Um dos principais defensores do uso da hidroxicloroquina no tratamento da Covid-19, o médico francês Didier Raoult apresentou resultados de um novo estudo sobre a ação da substância, que é um derivado da cloroquina, no tratamento de infectados pelo novo coronavírus. Didier Raoult e sua equipe aumentaram a amostra de voluntários, um dos principais questionamentos recebidos em estudos anteriores, mas seguem criticados por outros procedimentos adotados no trabalho atual.
Desta vez, 1.061 pacientes que apresentaram resultado positivo para o Sars-Cov-2 receberam o tratamento por “pelo menos três dias”. Dez dias depois, nove em cada 10 apresentaram carga viral zero, ou seja, não apresentaram sinal da infecção. Cinco pacientes (0,5%), com idade entre 74 e 95 anos, morreram. Segundo a equipe — que, até então, havia testado a droga em 100 voluntários —, a porcentagem de mortos na nova amostra é “significativamente menor” do que a entre “pacientes tratados por outros métodos”. Além disso, “nenhuma toxicidade cardíaca foi observada”.
O resumo do novo trabalho informa ainda que a hidroxicloroquina “associada ao antibiótico azitromicina” e “administrada imediatamente após o diagnóstico é um tratamento seguro e eficaz contra a Covid-19”. O relatório foi apresentado ao presidente francês, Emmanuel Macron, que fez uma visita ao famoso especialista em doenças infecciosas na última quinta-feira. Até o fechamento desta edição, porém, não havia sido publicado por revistas científicas.
“Sem efeitos”
Após a divulgação dos dados, cientistas elogiaram o tamanho da amostra, mas afirmaram que a metodologia não permite concluir que o tratamento evita o agravamento dos sintomas, a persistência do vírus e o grau de contágio. “Infelizmente, na ausência de um grupo comparativo (que receberia um placebo), é extremamente difícil saber se o tratamento é ou não eficaz”, justifica Arnaud Fontanet, epidemiologista do Instituto Pasteur e membro do Conselho Científico sobre a Covid-19 da França.
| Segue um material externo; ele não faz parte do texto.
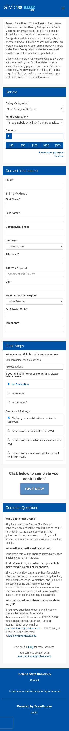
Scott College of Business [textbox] (22, 109)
Para a também epidemiologista Catherine Hill, os dados obtidos não têm “efeito” no enfrentamento à doença. “Esses resultados são nulos e sem efeitos, não nos ensinam nada sobre a eficácia do tratamento”, lamenta. De acordo com a especialista, pelo menos 85% dos pacientes se curam espontaneamente da doença, sem a necessidade de serem submetidos a abordagens terapêuticas.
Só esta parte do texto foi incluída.